### Work to do
A) Name every book title in the course syllabus below that is listed as available in the Campus Bookstore.
B) According to the course syllabus below, when does the first practical exam take place?

### Document text
## start
Trees of North America (Brockman & Brockman; Golden Press). Available in the Campus Bookstore.
A Field Guide to Wildflowers (Peterson & McKenny; Houghton-Mifflin). Available in the Campus Bookstore.
A Field Guide to Eastern Forests (Kricher; Houghton-Mifflin). Available in the Campus Bookstore.
A field notebook, hardbound or spiral bound; not three-ring. The art sketch-books available in the Campus Bookstore are a good choice.
Course Requirements
This will be an unusual course in many respects. Its main object will be to help you acquire a large body of factual knowledge about the animals and plants of our campus, knowledge that will come to you through direct exploration of the grounds and hands-on attempts to identify as many species as possible. The course will demand much personal effort on your part during class, as it is not a lecture course that will feed you information. Students who do not have some genuine interest in the subject matter and an active curiosity will have a hard time doing well.
Attendance is required and punctuality is also critical because we will ordinarily be leaving the classroom to explore outdoors. While we are outside walking as a group you should stay close together and keep conversation to a minimum so you can hear when things are pointed out.
Grades will be based on: two short essays (20% each), a field notebook (20%), and two practical exams outdoors identifying animals and plants (20% each). The essays will be: (1) a topographic description of the campus, and (2) a reflective essay on the campus environment as an educational resource. Details on the essays are provided below. The field notebooks should record the observations you make during our class field trips, beginning with the basic information of date, time, exact location, and weather conditions. The field notebooks will be collected from time to time for review by the instructor. The exams will be on Wednesday, 18 October, during class, and Monday, 18 December, at 12:00 noon, during final exam week.
In addition, the instructor may at his discretion deduct up to 5 points from a student’s final grade based on a subjective evaluation of the amount of effort that the student puts into the class. Because we will often be working somewhat independently outdoors, effort will be required to accomplish our goals. If we spread out along a tract of land to identify trees, you must do just that: identify trees. If you come to class, stay with the group, look and listen rather than chat with friends, and display a measure of initiative in exploring your surroundings you will have nothing to worry about. If you always trail behind the group and talk while other people are trying to look and listen you will not do well.
## end
[Records for finding displayed items]
## start
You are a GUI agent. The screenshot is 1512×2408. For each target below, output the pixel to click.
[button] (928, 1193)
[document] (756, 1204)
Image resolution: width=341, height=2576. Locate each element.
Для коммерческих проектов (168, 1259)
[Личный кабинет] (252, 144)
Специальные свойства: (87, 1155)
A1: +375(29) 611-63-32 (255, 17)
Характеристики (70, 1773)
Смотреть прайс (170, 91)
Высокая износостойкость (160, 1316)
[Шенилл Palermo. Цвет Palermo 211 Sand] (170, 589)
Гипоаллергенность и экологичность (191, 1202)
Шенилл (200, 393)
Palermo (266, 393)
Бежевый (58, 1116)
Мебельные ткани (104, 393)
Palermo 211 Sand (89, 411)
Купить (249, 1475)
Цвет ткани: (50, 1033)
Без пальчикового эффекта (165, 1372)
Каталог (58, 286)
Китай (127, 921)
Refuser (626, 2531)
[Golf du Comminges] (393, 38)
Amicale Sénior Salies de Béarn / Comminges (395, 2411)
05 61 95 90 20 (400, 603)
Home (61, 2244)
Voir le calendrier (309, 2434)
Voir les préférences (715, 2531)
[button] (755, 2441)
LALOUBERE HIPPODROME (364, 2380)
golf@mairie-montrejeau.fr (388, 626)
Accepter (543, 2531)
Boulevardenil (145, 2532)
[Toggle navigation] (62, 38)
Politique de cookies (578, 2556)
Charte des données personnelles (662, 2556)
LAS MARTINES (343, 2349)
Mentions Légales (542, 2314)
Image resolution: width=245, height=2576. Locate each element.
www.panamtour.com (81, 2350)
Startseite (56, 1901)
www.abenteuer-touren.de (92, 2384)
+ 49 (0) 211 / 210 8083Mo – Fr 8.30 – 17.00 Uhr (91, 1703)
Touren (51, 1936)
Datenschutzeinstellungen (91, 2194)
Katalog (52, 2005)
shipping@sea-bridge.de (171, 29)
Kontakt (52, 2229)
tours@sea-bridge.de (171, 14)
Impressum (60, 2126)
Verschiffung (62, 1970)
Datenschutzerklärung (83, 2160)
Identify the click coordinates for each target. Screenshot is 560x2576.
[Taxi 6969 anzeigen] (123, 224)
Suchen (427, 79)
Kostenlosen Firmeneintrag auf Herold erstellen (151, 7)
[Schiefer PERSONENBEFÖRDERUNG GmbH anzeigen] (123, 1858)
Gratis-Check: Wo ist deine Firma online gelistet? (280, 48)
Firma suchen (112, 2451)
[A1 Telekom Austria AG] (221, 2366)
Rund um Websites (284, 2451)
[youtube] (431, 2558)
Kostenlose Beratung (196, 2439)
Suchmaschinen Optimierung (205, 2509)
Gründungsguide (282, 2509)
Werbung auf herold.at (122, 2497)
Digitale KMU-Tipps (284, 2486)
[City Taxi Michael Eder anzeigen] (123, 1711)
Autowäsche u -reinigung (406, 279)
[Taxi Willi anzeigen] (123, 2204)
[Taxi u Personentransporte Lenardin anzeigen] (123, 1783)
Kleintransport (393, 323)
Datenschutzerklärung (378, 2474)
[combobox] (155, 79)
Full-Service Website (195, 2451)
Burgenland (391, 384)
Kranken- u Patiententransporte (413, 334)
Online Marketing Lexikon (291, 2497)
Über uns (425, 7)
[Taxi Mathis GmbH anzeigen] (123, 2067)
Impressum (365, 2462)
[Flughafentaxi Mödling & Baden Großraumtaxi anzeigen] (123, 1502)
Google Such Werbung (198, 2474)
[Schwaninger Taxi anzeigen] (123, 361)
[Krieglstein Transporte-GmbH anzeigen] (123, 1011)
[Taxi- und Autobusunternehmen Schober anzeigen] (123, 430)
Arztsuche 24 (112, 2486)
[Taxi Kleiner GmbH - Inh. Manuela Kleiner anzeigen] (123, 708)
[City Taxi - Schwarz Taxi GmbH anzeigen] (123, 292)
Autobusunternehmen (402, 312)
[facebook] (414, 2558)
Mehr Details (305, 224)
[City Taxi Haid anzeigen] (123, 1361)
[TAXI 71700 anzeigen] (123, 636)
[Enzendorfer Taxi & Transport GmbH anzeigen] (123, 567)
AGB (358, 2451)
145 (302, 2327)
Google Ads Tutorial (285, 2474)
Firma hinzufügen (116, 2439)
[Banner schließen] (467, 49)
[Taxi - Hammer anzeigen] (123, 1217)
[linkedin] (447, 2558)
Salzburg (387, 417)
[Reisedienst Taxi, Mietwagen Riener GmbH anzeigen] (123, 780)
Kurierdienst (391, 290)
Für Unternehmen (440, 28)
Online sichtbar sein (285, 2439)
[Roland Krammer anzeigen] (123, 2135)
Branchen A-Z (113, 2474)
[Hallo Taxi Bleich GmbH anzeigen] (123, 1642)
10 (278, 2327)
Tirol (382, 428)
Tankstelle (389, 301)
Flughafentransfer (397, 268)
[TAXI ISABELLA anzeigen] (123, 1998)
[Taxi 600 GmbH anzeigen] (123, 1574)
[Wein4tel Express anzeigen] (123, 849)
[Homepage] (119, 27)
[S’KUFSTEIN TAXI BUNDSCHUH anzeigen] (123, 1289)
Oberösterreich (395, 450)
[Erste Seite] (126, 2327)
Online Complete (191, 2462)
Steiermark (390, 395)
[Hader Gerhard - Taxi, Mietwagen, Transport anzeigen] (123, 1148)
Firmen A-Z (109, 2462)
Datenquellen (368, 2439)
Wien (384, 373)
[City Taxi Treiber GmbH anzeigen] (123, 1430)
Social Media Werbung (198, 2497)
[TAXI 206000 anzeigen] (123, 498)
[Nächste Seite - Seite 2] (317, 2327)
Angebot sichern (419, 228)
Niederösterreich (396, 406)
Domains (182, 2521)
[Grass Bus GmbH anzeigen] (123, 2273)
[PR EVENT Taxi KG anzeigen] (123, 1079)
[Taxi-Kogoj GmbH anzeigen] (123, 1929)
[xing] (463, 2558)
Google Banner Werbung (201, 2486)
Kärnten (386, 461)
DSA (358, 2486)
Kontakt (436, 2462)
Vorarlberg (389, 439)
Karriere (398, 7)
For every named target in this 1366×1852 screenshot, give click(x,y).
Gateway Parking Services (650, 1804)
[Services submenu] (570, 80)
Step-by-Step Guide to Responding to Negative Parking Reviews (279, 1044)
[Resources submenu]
## end
### Results by task
A)
Trees of North America
A Field Guide to Wildflowers
A Field Guide to Eastern Forests

B) On Wednesday, 18 October, during class.